The water heater in our Mexican home is probably heading towards its twentieth year. There’s a little rust around the edges and the swing-door opening that reveals the pilot for lighting, but it’s otherwise looking fine. It heats-up its 38-liter (10 US-Gallon) tank within about fifteen minutes and that delivers sufficient hot water for two full showers and more to spare.
Given its age and daily use, it isn’t entirely unreasonable for the heater to need some attention: and this week, attention called in the form of a faulty pilot light. Late on a Saturday afternoon, from our list of local maestros, we look up Victor: the local plumber introduced to us by a neighbor.
The next day—on a Sunday—a man well into his fifties appears at the door in a straw hat. We explained to Victor what happened as he wanders over to the corner of the patio where the water heater rests on a shelf-frame beneath a lean-to roof of corrugated metal, which keeps the monsoon rains off during the summer months.
Within a few minutes, Victor has dislodged the pilot fitting. “It might be blocked”, he declares, and spends the next while trying to fix it. Alas, his efforts bear no fruit and he tells us he’ll need to buy a replacement part, “…but I’ll keep the pipework that leads to it because that’s fine, no need to replace that”.

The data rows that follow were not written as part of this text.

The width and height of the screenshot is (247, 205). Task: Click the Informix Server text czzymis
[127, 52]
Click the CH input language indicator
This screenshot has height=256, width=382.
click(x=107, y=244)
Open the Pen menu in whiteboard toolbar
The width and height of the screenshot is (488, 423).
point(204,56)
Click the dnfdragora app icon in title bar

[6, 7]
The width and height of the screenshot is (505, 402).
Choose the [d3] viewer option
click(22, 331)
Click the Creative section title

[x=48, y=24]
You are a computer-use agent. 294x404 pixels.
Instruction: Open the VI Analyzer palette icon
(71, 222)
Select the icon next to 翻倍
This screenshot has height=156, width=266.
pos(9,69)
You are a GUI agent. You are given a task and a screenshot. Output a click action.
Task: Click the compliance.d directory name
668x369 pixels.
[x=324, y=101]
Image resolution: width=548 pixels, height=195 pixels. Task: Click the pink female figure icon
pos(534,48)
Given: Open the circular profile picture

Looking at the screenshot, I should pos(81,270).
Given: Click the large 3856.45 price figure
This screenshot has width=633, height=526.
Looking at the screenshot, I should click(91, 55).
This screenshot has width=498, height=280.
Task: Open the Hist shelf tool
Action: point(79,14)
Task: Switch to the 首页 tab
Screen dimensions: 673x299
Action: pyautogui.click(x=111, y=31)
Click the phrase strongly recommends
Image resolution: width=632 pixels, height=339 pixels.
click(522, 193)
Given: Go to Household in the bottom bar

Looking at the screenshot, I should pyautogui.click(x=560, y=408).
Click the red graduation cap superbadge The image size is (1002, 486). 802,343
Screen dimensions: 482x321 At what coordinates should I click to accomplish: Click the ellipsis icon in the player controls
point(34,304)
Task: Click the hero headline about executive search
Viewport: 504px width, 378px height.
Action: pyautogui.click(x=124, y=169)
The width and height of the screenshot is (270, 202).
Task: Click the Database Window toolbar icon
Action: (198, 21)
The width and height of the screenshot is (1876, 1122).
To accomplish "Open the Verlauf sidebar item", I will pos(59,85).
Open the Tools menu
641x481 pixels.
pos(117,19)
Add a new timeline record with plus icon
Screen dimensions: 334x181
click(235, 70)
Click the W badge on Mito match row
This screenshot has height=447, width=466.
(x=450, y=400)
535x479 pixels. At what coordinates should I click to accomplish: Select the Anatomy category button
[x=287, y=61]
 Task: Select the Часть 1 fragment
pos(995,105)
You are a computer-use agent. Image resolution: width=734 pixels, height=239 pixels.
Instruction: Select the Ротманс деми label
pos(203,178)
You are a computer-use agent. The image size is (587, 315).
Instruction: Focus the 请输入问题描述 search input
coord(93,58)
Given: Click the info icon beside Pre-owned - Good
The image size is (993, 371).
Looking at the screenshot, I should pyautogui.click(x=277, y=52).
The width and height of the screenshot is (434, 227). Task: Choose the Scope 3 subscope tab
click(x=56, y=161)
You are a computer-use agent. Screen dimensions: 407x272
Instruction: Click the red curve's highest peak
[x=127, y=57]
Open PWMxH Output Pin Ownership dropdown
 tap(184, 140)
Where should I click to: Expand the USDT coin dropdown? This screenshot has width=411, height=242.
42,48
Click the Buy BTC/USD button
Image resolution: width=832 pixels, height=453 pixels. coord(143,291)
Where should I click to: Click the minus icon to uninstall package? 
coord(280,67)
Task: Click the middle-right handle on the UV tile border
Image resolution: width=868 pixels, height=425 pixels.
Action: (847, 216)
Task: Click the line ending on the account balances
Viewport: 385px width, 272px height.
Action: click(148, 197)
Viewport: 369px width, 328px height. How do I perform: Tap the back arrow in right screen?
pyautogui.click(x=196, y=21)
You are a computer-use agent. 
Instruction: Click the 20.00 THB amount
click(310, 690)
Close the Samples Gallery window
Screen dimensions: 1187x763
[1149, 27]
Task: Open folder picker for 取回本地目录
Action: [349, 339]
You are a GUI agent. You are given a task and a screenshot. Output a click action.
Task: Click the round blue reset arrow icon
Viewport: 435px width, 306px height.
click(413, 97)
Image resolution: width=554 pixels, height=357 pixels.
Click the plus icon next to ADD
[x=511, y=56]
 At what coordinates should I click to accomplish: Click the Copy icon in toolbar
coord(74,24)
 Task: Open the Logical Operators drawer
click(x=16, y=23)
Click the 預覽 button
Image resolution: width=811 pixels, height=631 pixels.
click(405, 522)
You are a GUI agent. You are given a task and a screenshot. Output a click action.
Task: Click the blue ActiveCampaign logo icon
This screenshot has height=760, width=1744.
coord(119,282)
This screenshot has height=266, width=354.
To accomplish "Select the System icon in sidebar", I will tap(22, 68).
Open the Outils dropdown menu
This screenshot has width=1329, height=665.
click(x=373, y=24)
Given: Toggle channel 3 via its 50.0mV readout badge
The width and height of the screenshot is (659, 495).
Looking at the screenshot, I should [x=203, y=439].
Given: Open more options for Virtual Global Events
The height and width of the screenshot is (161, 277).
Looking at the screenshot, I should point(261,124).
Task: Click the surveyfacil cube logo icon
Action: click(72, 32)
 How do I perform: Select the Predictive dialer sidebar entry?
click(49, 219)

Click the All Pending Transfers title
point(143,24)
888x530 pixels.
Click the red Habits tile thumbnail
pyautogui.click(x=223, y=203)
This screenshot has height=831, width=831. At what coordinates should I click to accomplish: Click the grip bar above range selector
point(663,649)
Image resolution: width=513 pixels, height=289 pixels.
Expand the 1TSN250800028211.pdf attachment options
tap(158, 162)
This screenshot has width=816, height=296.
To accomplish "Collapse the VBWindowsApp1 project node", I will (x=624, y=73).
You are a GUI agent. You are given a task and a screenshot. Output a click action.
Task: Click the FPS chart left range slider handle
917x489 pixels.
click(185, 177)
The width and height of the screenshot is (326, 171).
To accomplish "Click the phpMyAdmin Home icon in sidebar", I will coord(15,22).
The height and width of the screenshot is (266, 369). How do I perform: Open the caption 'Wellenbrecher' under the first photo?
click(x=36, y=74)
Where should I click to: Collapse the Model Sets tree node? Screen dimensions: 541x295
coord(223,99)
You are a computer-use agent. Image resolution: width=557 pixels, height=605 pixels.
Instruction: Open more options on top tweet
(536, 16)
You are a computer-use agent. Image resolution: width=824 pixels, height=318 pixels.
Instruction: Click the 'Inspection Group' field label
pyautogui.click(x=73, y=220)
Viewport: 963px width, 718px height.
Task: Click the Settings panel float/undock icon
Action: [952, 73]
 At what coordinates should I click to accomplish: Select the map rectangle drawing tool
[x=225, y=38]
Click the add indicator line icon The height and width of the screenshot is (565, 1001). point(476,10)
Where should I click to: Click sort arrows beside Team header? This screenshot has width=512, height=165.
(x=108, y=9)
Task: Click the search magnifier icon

On Monday morning the doorbell rings and Victor is back, having been to the hardware store earlier to buy the replacement part we needed. Fifteen minutes more and it’s installed, the heater is back in operation. The bill, including the replacement part and Victor’s time: $190 pesos (US$11).
One of the things we love about living in Mexico is the culture of prolonged usage in respect of appliances, and how the economics here makes it worthwhile to repair things over and again until you take them to the limits of their usable life. It’s impossible to say how much longer our old water heater will continue working—the tank could spring a leak or the rust will eventually outmaneuver us—but we won’t replace it until it’s beyond repair.
Newer boilers are more energy efficient; the latest models heat water on-demand (they’re known as calentadores de paso), in contrast to our old heater which stores water in a tank above a gas-fired heating system: the temperature is managed by an automatic thermostat and when the water cools down, the heater fires up and reheats the water in the tank.
When our water boiler finally gives up the ghost, we’ll replace it with one of the new de paso variety; the old one will get taken away at which point the plumber will rescue every usable part that can be re-used: for example, the new pilot fitting we just had installed and a relatively new thermostat that was added shortly before we took residence—and the remainder will be sold for metal recycling.